Louise Walker McCannel, granddaughter of Walker founder Thomas Barlow Walker, played a critical role in the history of the Walker: both the private Walker Art Galleries and the public Walker Art Center. After graduating from Smith College in 1937, where she earned a degree in Fine Arts, Louise and her brother, Hudson, became the caretakers of the vast and varied art collection amassed by T.B. Walker. Louise was appointed director of the Walker Art Galleries and while Hudson left for New York in 1938, she stayed to help facilitate the Walker Art Galleries 1939 transition to the Walker Art Center. She worked at the new institution in many capacities: as director of the Children’s Gallery, editor of the Magazine of Art, and assistant curator.
As curator, she worked on the Walker’s extension program: educational outreach in the form of 36 small exhibitions that circulated throughout the state of Minnesota. These thematic shows—on jewelry, Chinese painting, and Ancient Greece, Rome and Egypt, and based on works in the T.B. Walker Collection—used portable panels for easy transport, a format that may seem old fashioned and quaint today, but was a very progressive form of outreach in 1940.
McCannel was instrumental in helping the Walker through its early years as an art center, and continued to serve on its board for more than 60 years. She was an active member from 1950 to 1997, and in 1998, after she became an honorary board member, continued to be a staunch supporter.

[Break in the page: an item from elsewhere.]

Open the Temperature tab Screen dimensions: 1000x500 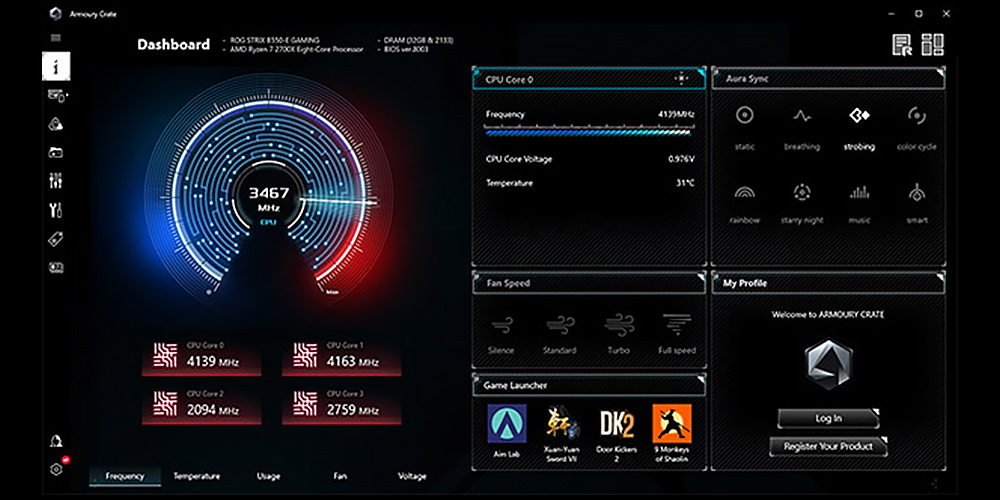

McCannel’s work and her philanthropy extended far beyond the Walker, as well. In a story about her life in the Star Tribune, Walker director emeritus Martin Friedman, who worked with her over several decades, described her as “a fierce, no holds-barred liberal when it came to social causes. She was always on the side of the little guy. She had a great sense of community and was an enemy of anything that smacked of racism. She was really dedicated to making a better world.”